OS 7 DE CHICAGO (The Trial of the Chicago 7, 2020, de Aaron Sorkin): Ben Stiller, Paul Greengrass e Steven Spielberg chegaram a se envolver com o projeto, mas quem acabou assumindo Os 7 de Chicago como diretor foi o premiado roteirista Aaron Sorkin (A Rede Social, Steve Jobs, entre outros). Seu primeiro longa na cadeira de direção foi A Grande Jogada, em 2017, e é impressionante como, depois de dois trabalhos, fica evidente o quanto Sorkin é infinitamente melhor roteirista do que diretor. Para falar bem a verdade, no caso de Os 7 de Chicago, há até uma apatia inesperada no texto, que é formulaico em estrutura e não se esmera muito para propor novos olhares a uma história maior do que o próprio filme. Trata-se de um roteiro que lida bem com a multidão de personagens em cena (são sete apenas no título!) e que consegue tornar minimamente interessante um drama de tribunal com mais de duas horas de duração. Entretanto, todas as emoções que Os 7 de Chicago tenta transmitir são pasteurizadas e didáticas, com aquele clima empoeirado de homenagear injustiçadas figuras da vida real mais para aliviar a consciência do público norte-americano do que para cutucar a ferida de incontáveis problemas dos sistemas políticos, sociais e jurídicos do país que, do ponto de vista de construção dramática, são retratados basicamente como obstáculos a serem ultrapassados pelos personagens. Nada na direção de Os 7 de Chicago aponta para a ideia de que Sorkin, após anos vendo seus roteiros tomarem forma nas mãos de grandes cineastas como Mike Nichols e David Fincher, tenha descoberto algum tipo de vocação genuína para esse ofício. É um bom entretenimento para quem se dá por satisfeito com o básico, e frustrante para quem, como este que vos fala, está sempre em busca do que existe de novo a ser dito. De qualquer maneira, em ambos os casos, dá para aproveitar a presença do excelente elenco, onde todos estão em sólida sinergia, algo no mínimo difícil para um longa construído em cima de personagens com personalidades tão distintas e interpretados por atores de diferentes naturezas e intuições.

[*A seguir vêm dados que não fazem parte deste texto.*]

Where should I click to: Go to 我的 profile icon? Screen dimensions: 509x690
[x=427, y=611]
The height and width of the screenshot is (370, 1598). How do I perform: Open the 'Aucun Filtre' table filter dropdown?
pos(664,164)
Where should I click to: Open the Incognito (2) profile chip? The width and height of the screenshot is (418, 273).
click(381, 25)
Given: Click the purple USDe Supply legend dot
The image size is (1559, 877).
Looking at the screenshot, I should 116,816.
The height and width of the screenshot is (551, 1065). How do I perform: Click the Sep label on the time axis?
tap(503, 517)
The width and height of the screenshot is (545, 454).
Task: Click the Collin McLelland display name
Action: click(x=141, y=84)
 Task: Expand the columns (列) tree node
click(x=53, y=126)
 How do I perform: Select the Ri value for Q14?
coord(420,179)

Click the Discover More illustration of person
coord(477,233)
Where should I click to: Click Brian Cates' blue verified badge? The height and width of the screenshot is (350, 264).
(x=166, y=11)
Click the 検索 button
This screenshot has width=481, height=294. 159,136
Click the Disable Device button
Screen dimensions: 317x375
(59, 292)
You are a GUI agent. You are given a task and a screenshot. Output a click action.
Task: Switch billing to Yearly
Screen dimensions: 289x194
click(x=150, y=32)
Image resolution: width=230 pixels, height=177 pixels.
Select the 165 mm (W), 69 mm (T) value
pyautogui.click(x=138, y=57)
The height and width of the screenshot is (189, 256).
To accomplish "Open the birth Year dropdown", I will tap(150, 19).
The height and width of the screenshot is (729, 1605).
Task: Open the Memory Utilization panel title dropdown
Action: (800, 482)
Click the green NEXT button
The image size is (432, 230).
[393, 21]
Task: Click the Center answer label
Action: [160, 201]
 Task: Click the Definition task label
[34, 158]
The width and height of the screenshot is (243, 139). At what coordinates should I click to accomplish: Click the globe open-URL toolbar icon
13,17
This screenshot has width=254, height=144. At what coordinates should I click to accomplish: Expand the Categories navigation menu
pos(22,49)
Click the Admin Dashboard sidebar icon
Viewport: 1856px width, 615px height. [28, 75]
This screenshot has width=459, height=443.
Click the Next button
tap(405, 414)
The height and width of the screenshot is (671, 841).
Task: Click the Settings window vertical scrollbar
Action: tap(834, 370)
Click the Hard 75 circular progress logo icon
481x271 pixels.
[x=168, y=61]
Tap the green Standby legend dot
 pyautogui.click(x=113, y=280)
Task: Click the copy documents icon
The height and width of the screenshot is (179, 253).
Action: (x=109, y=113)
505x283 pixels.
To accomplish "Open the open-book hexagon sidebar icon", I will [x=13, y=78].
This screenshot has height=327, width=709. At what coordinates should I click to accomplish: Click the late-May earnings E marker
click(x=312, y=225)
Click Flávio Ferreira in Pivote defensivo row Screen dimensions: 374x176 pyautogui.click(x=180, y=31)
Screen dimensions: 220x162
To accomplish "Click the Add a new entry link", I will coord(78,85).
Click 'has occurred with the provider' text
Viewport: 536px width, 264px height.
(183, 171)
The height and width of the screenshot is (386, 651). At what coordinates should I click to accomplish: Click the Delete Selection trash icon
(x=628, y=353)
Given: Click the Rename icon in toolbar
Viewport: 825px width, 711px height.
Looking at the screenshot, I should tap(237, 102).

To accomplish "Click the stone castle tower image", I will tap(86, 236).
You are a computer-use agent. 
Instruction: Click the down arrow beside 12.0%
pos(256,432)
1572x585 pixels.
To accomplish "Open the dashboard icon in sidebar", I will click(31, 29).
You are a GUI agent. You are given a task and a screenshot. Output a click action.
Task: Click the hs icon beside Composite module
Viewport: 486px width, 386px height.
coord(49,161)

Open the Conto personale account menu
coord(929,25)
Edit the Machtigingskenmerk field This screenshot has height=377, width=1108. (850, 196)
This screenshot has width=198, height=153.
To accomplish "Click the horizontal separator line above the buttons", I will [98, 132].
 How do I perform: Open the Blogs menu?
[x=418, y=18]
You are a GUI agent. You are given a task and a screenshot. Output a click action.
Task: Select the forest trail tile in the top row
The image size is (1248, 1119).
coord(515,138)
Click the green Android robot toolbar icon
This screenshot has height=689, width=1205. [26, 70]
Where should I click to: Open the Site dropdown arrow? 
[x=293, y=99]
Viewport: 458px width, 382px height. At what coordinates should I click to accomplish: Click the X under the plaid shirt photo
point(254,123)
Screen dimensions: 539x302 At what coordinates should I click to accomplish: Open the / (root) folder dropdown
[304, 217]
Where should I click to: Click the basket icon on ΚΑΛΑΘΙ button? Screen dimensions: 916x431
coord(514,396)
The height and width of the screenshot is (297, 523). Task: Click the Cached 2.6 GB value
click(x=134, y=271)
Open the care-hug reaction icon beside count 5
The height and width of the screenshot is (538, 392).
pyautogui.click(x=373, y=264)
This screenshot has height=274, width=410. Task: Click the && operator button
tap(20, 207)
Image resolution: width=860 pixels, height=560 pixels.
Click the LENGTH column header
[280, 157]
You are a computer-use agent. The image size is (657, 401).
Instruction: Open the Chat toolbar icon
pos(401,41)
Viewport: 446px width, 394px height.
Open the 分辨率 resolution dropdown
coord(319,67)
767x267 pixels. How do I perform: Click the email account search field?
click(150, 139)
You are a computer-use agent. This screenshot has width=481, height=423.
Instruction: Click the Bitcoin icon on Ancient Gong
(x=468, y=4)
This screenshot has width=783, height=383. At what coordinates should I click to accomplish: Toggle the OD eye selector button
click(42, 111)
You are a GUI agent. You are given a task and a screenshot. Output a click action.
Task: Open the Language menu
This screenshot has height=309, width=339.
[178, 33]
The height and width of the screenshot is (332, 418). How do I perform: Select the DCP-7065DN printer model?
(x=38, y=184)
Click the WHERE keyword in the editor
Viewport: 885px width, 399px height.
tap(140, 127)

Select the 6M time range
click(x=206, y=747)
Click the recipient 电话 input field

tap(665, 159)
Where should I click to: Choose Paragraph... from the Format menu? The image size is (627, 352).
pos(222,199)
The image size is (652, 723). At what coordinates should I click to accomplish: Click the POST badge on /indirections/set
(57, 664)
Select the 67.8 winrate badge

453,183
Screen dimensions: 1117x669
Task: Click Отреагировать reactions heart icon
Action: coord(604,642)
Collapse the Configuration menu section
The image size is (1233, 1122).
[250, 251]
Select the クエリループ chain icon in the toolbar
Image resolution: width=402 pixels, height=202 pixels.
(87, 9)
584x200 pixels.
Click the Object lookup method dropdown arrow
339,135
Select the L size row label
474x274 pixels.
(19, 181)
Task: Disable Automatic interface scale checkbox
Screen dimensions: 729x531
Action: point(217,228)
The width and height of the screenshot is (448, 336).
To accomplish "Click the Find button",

ERA UMA VEZ UM SONHO (Hillbilly Elegy, 2020, de Ron Howard): O filme que renderia, de uma vez só, os tão aguardados Oscars de Amy Adams e Glenn Close se revelou um dos maiores desastres de 2020 junto à crítica internacional. E, de fato, razões não faltam para classificar Era Uma Vez Um Sonho como ao menos um projeto problemático, a começar pelos caminhos tortuosos tomados pelo roteiro de Vanessa Taylor (A Forma da Água) para representar a questão da saúde mental, vista aqui com descaso e ao estilo mais reducionista possível. É complicado, em pleno século XXI, ver um filme embasado na tese de que pessoas com distúrbios mentais/emocionais se “descontrolam” ou algo parecido simplesmente por não terem força de vontade, consciência ou disciplina. O problema se intensifica quando Era Uma Vez Um Sonho nunca observa de forma crítica a situação de uma família pobre, disfuncional e desassistida pelo sistema de saúde dos Estados Unidos, conhecido por seus problemas e pela falta de programas públicos. Quando tenta dar gravidade ao tema, o diretor Ron Howard, em mais um trabalho nada inventivo, usa as mais óbvias das muletas: a de criar conflitos através de discussões que levam o elenco a berrar, discutir e se confrontar, como se isso fosse garantia de intensidade ou profundidade. Estruturada a partir de uma montagem desprovida de critério, onde o longa vai e volta no tempo sem justificar a ordem, a relevância ou a razão dos saltos temporais, a trama se concentra no personagem vivido por Gabriel Basso, jovem que deixou a família para tentar a sorte na cidade grande e que volta ao lar quando a mãe mais uma vez enfrenta problemas de longa data. Basso tenta se articular em um personagem de pouca energia, mas é jogo perdido porque, além de tudo, ele contracena com Amy Adams e Glenn Close, duas atrizes que, por serem quem são, já se destacam naturalmente. Deixo registrada uma certa defesa a elas porque, apesar das críticas pesadas também dirigidas a suas performances desde o lançamento, a dupla é dos males o menor: Amy tem coerência com uma personagem que, em função da natureza de seus distúrbios, não poderia agir ou se expressar de outra maneira, e Glenn busca conferir dimensão a uma mulher quase estereotipada em sua rispidez. Não salvam o filme ou fazem algo marcante. Apenas aliviam um pouco a frustração trazida por um folhetim desconjuntado.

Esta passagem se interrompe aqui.